Segment Open

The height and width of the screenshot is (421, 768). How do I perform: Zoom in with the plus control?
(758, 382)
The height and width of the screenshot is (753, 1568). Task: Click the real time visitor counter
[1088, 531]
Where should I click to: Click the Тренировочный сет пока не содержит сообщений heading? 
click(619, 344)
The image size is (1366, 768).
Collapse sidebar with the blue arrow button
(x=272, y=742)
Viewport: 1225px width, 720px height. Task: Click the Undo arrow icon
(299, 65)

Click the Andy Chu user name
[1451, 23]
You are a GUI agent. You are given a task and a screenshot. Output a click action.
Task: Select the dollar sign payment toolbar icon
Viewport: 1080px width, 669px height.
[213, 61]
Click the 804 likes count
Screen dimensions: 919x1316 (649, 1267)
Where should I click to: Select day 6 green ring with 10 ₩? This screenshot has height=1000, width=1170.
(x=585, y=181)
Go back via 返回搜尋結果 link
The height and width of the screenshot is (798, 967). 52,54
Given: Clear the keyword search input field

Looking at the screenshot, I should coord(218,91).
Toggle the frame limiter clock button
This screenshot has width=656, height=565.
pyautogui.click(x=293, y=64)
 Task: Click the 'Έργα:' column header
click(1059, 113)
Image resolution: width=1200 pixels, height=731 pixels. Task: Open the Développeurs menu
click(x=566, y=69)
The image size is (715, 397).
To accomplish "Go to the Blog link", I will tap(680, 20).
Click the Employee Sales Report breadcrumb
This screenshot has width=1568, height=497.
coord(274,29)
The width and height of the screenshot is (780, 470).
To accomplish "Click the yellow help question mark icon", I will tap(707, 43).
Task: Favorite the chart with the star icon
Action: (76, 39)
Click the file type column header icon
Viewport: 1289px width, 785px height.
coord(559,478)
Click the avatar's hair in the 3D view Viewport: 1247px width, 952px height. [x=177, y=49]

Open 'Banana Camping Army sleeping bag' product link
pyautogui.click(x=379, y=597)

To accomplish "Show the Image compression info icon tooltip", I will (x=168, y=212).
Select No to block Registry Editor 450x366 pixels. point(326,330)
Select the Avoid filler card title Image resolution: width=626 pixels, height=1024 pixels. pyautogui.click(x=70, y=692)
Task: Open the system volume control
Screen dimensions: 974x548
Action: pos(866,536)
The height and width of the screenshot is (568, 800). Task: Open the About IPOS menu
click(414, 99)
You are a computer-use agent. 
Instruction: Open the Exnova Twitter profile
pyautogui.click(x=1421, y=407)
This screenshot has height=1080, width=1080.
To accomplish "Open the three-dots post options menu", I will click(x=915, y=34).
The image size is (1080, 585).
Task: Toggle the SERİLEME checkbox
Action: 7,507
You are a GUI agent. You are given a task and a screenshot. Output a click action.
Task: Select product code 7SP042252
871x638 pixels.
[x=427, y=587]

Segment Closed

Give back the whole listing above, identical in every line.

The height and width of the screenshot is (421, 768). How do I perform: Zoom in with the plus control?
(758, 382)
The height and width of the screenshot is (753, 1568). Task: Click the real time visitor counter
[1088, 531]
Where should I click to: Click the Тренировочный сет пока не содержит сообщений heading? 
click(619, 344)
The image size is (1366, 768).
Collapse sidebar with the blue arrow button
(x=272, y=742)
Viewport: 1225px width, 720px height. Task: Click the Undo arrow icon
(299, 65)

Click the Andy Chu user name
[1451, 23]
You are a GUI agent. You are given a task and a screenshot. Output a click action.
Task: Select the dollar sign payment toolbar icon
Viewport: 1080px width, 669px height.
[213, 61]
Click the 804 likes count
Screen dimensions: 919x1316 (649, 1267)
Where should I click to: Select day 6 green ring with 10 ₩? This screenshot has height=1000, width=1170.
(x=585, y=181)
Go back via 返回搜尋結果 link
The height and width of the screenshot is (798, 967). 52,54
Given: Clear the keyword search input field

Looking at the screenshot, I should coord(218,91).
Toggle the frame limiter clock button
This screenshot has width=656, height=565.
pyautogui.click(x=293, y=64)
 Task: Click the 'Έργα:' column header
click(1059, 113)
Image resolution: width=1200 pixels, height=731 pixels. Task: Open the Développeurs menu
click(x=566, y=69)
The image size is (715, 397).
To accomplish "Go to the Blog link", I will tap(680, 20).
Click the Employee Sales Report breadcrumb
This screenshot has width=1568, height=497.
coord(274,29)
The width and height of the screenshot is (780, 470).
To accomplish "Click the yellow help question mark icon", I will tap(707, 43).
Task: Favorite the chart with the star icon
Action: (76, 39)
Click the file type column header icon
Viewport: 1289px width, 785px height.
coord(559,478)
Click the avatar's hair in the 3D view Viewport: 1247px width, 952px height. [x=177, y=49]

Open 'Banana Camping Army sleeping bag' product link
pyautogui.click(x=379, y=597)

To accomplish "Show the Image compression info icon tooltip", I will (x=168, y=212).
Select No to block Registry Editor 450x366 pixels. point(326,330)
Select the Avoid filler card title Image resolution: width=626 pixels, height=1024 pixels. pyautogui.click(x=70, y=692)
Task: Open the system volume control
Screen dimensions: 974x548
Action: pos(866,536)
The height and width of the screenshot is (568, 800). Task: Open the About IPOS menu
click(414, 99)
You are a computer-use agent. 
Instruction: Open the Exnova Twitter profile
pyautogui.click(x=1421, y=407)
This screenshot has height=1080, width=1080.
To accomplish "Open the three-dots post options menu", I will click(x=915, y=34).
The image size is (1080, 585).
Task: Toggle the SERİLEME checkbox
Action: 7,507
You are a GUI agent. You are given a task and a screenshot. Output a click action.
Task: Select product code 7SP042252
871x638 pixels.
[x=427, y=587]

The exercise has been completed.